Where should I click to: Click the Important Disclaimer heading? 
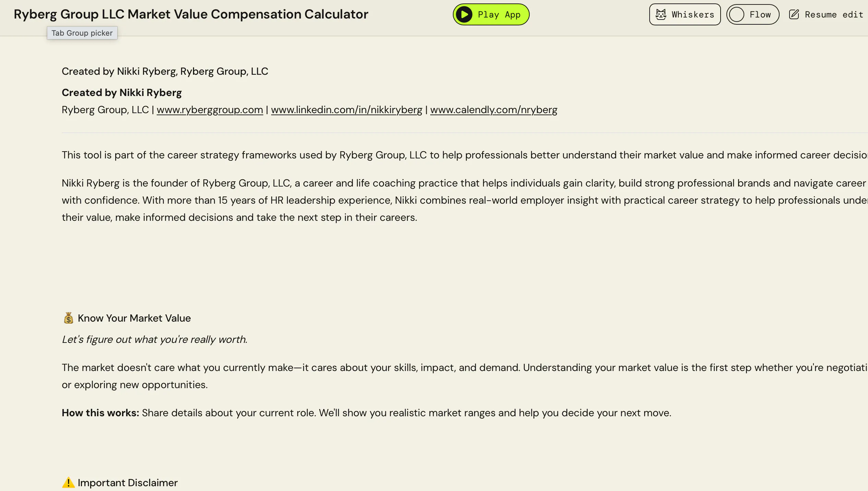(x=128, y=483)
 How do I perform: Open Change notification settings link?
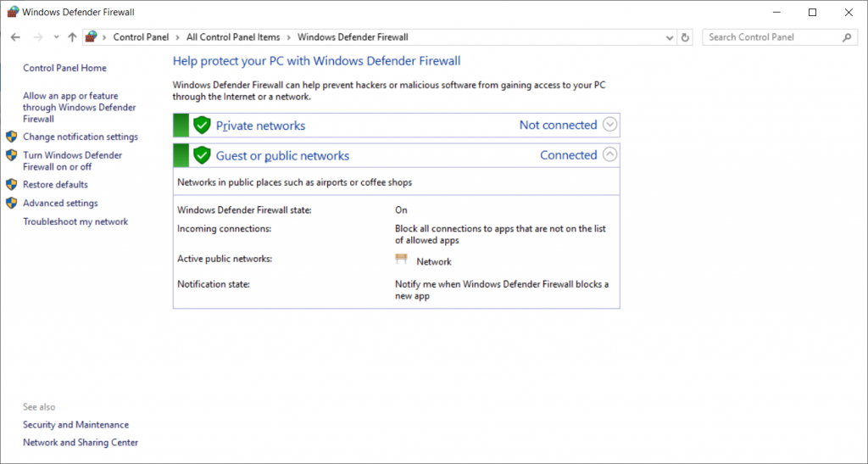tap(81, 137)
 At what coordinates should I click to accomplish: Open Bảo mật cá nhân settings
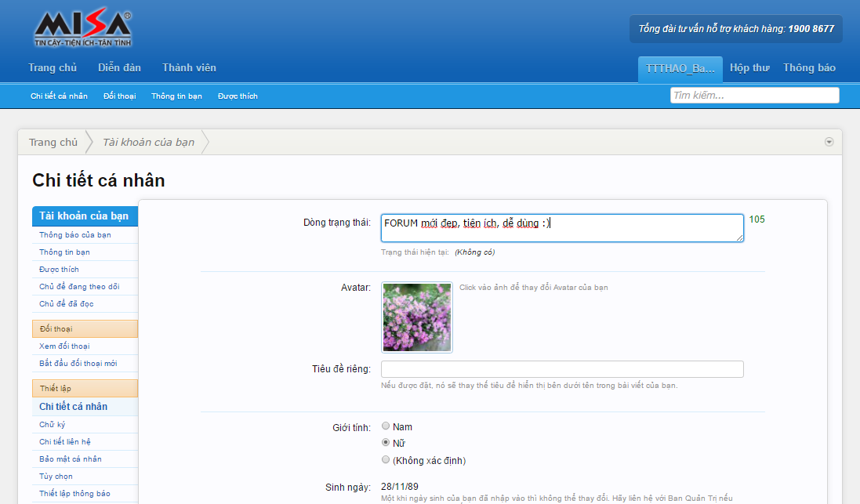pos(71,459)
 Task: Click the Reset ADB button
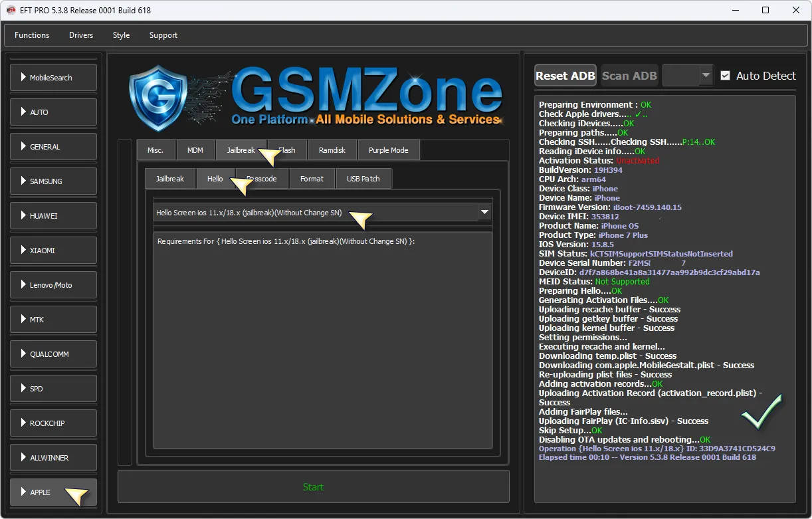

=======

Copy out the records word for word, covering the stretch from their start through the line that contains "pos(71,459)". Leave the pictures out.

Where should I click to: Click the Important Disclaimer heading? 
(x=128, y=483)
 How do I perform: Open Change notification settings link?
tap(81, 137)
 At what coordinates should I click to accomplish: Open Bảo mật cá nhân settings
pos(71,459)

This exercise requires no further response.